Material provided –
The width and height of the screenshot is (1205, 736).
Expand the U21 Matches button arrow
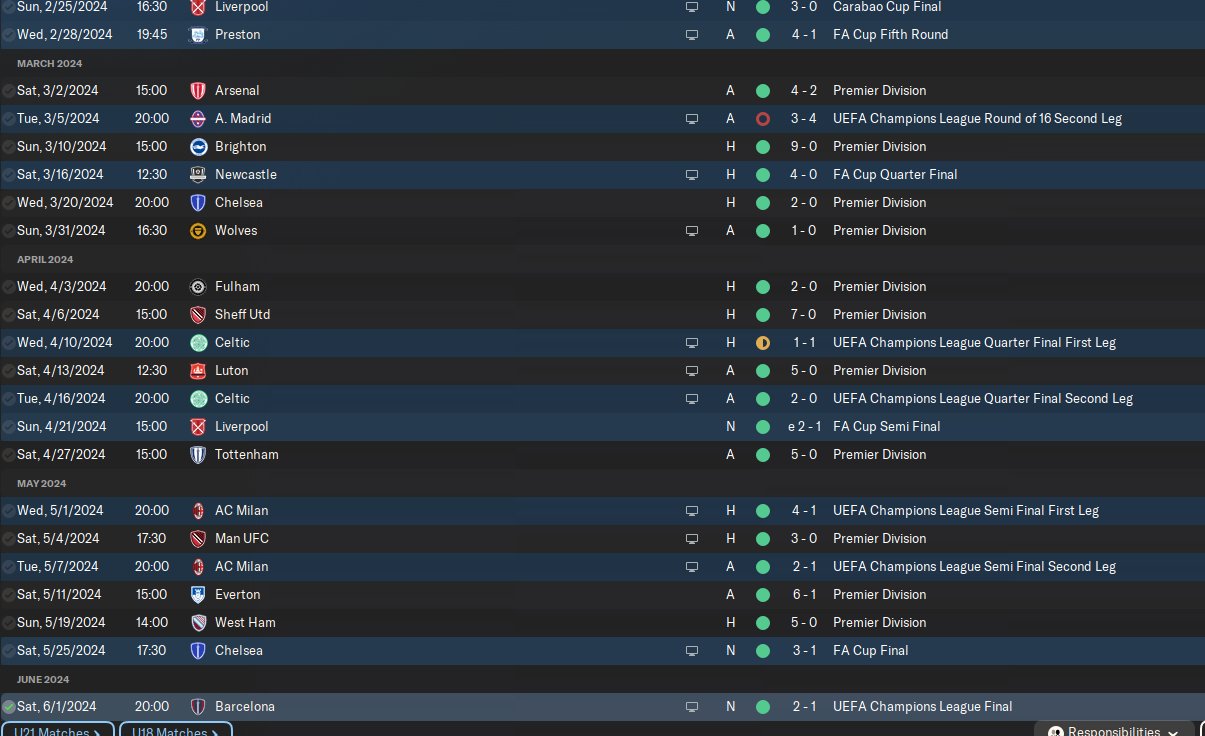(x=97, y=732)
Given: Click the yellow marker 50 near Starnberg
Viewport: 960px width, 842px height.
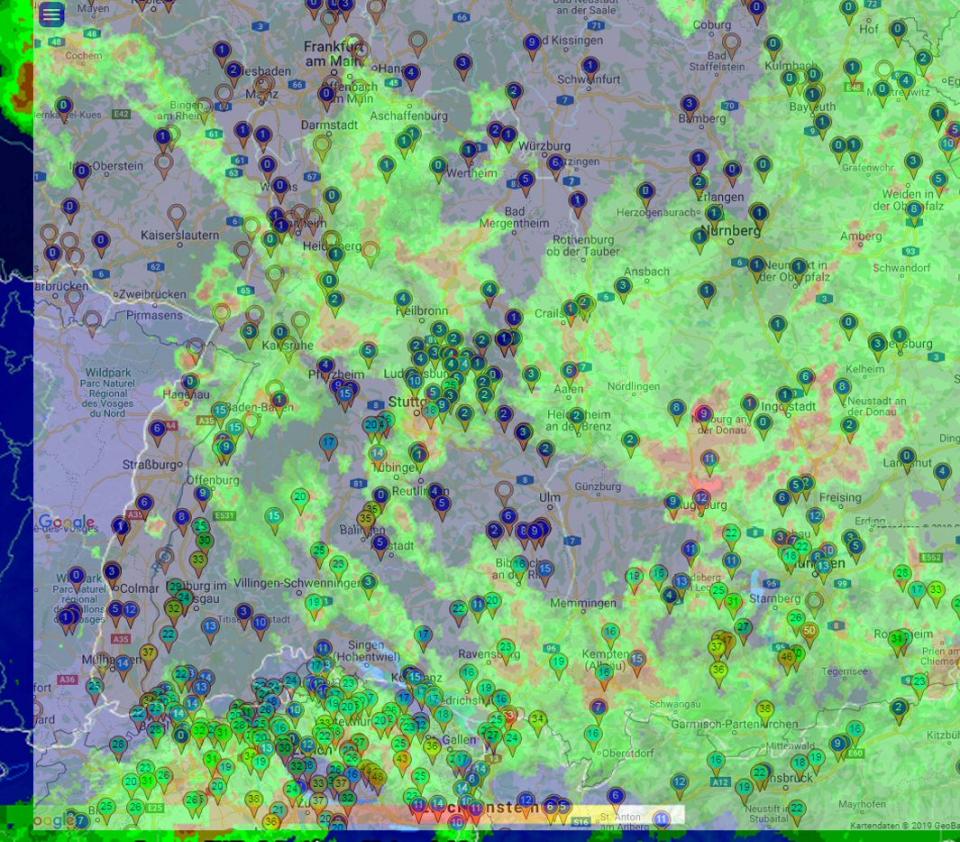Looking at the screenshot, I should [x=809, y=632].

Directions –
The response should repeat every entry above exactly and include none of the pictures.

Reply –
The width and height of the screenshot is (1205, 736).
Expand the U21 Matches button arrow
(x=97, y=732)
Given: Click the yellow marker 50 near Starnberg
Viewport: 960px width, 842px height.
Looking at the screenshot, I should [x=809, y=632].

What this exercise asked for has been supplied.